Redacción: Michelle Velázquez Belmont
Desafíos ambientales en México 2026: Balance sobre crisis hídrica, deforestación en selvas y protección a defensores comunitarios.

Durante el año 2026, la atención mediática en México estará fuertemente concentrada en el Mundial de Fútbol; no obstante, diversos especialistas advierten que la agenda ecológica del país requiere una atención prioritaria. A pesar de las altas expectativas que generaba el perfil científico de la presidenta Claudia Sheinbaum, su gestión ha sembrado dudas entre activistas debido a continuos recortes económicos, el impulso de megaproyectos energéticos tradicionales y el descuido de las reservas naturales. Los desafíos ambientales más críticos para este periodo se concentran en factores institucionales, de seguridad y de financiamiento.
La integridad de quienes defienden el territorio representa una crisis de máxima urgencia. Organizaciones civiles señalan que la violencia y la criminalización hacia estos colectivos provienen frecuentemente de entidades estatales y corporaciones privadas, una dinámica visible en la persecución judicial a opositores de proyectos como el Tren Interoceánico.
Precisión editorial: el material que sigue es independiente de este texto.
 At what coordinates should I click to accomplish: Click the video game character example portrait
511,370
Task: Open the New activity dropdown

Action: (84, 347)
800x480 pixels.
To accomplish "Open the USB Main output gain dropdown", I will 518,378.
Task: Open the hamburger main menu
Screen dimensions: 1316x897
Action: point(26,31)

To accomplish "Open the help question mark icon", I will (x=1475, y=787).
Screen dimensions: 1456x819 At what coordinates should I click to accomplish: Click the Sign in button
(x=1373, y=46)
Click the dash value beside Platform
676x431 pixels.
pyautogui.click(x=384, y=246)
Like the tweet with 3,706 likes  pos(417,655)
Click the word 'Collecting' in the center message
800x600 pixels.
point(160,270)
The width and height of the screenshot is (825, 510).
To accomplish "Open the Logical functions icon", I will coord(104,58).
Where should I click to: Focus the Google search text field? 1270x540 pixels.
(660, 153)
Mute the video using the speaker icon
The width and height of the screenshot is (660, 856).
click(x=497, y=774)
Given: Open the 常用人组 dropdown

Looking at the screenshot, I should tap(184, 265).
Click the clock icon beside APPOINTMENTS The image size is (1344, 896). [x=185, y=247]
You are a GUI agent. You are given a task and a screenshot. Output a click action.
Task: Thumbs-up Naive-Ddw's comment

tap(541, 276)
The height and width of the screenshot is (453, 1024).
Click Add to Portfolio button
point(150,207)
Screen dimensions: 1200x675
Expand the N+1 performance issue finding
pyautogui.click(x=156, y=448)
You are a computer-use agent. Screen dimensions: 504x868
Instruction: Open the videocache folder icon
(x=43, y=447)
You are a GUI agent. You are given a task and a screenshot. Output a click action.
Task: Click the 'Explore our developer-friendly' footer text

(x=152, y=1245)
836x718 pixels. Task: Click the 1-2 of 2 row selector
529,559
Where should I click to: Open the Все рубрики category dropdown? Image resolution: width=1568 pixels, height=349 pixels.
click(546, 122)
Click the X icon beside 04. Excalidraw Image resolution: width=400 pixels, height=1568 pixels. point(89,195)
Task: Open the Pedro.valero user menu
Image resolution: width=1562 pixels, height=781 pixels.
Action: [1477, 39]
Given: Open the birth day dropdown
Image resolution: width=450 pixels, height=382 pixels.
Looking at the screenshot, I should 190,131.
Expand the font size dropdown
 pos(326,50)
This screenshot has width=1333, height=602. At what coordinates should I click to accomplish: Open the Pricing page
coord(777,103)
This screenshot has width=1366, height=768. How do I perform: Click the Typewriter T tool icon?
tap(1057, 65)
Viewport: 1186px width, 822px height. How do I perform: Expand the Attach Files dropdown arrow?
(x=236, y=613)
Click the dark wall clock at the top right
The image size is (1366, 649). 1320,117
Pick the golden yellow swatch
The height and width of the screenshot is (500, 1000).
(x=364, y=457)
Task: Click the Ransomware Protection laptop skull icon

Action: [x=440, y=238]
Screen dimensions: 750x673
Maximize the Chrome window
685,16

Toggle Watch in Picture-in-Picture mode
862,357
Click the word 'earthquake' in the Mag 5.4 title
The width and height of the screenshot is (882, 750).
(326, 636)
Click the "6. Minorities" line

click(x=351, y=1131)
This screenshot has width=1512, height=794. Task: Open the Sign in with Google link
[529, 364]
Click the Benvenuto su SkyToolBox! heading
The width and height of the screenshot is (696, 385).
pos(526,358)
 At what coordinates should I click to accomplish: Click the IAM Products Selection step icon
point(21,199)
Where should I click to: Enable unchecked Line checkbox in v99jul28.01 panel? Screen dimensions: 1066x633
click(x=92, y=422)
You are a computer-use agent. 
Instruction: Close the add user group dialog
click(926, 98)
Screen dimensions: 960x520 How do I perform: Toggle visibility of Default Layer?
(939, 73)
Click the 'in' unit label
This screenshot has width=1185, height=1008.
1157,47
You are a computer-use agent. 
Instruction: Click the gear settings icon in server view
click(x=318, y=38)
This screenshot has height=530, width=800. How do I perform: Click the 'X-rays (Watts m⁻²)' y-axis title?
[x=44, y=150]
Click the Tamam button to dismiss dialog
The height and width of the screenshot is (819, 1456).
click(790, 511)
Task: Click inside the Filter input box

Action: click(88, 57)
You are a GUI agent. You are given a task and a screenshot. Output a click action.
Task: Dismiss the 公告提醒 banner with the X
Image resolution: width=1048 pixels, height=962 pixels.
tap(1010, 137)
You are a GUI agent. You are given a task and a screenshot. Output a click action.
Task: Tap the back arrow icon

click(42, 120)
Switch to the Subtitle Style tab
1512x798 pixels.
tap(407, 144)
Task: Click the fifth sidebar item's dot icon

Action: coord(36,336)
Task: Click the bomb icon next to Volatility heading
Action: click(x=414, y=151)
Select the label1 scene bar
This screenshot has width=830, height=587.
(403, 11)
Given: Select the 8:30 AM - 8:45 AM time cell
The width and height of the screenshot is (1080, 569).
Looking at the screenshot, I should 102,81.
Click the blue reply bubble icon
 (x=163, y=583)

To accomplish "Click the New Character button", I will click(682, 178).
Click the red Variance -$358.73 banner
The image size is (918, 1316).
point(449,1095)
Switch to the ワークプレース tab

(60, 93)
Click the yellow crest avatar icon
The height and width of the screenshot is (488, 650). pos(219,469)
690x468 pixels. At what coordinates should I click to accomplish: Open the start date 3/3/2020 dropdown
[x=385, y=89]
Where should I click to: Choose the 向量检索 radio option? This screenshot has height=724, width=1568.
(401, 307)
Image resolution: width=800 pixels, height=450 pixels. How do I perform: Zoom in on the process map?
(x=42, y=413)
Aunque las autoridades admiten la necesidad de frenar estos abusos, la aplicación del Acuerdo de Escazú carece de rutas claras, mientras los mecanismos de protección federal padecen una severa insuficiencia de personal y recursos para prevenir agresiones.
En el ámbito presupuestal, la situación de las Áreas Naturales Protegidas es preocupante. Aunque recibieron una reasignación económica positiva de último momento, los fondos continúan siendo inferiores a los otorgados hace una década, obligando a gestionar una superficie de conservación mucho mayor. Paralelamente, dependencias de vigilancia como la Profepa sufren recortes que limitan sus capacidades de inspección de residuos peligrosos y sanción de delitos, propiciando el avance de obras irregulares. Esta falta de vigilancia intensifica la deforestación, un problema que colocó al país en listas globales de pérdida de cobertura forestal debido a incendios y a la expansión agroindustrial e inmobiliaria, afectando gravemente a la Península de Yucatán por el desarrollo del Tren Maya.
Los compromisos climáticos internacionales de México muestran severas contradicciones. Si bien durante la cumbre climática COP30 se presentaron metas más ambiciosas para 2035, especialistas recalcan que no existen planes claros de financiamiento ni estrategias reales para abandonar los combustibles fósiles. El empeño por mantener la infraestructura petrolera tradicional debilita financieramente a Pemex frente al mercado global y eleva la dependencia del gas extranjero. Además, la imposición de proyectos gasíferos, como el complejo Saguaro, amenaza la biodiversidad marina y anticipa un aumento de la resistencia y conflictividad social en las regiones afectadas.
La adaptación de estrategias de adaptación comunitaria sigue marginada. Poblaciones costeras damnificadas por el aumento del nivel del mar, como acontece en El Bosque, Tabasco, continúan desamparadas y demandando políticas específicas para desplazados climáticos. El presupuesto asignado a la mitigación climática se desvía principalmente hacia obras ferroviarias y proyectos militares, postergando la resiliencia social. A pesar del abandono institucional y de la contaminación por hidrocarburos en el Golfo de México, las comunidades locales y los sectores pesqueros siguen asumiendo de manera autónoma la restauración de ecosistemas vitales como manglares y arrecifes de coral.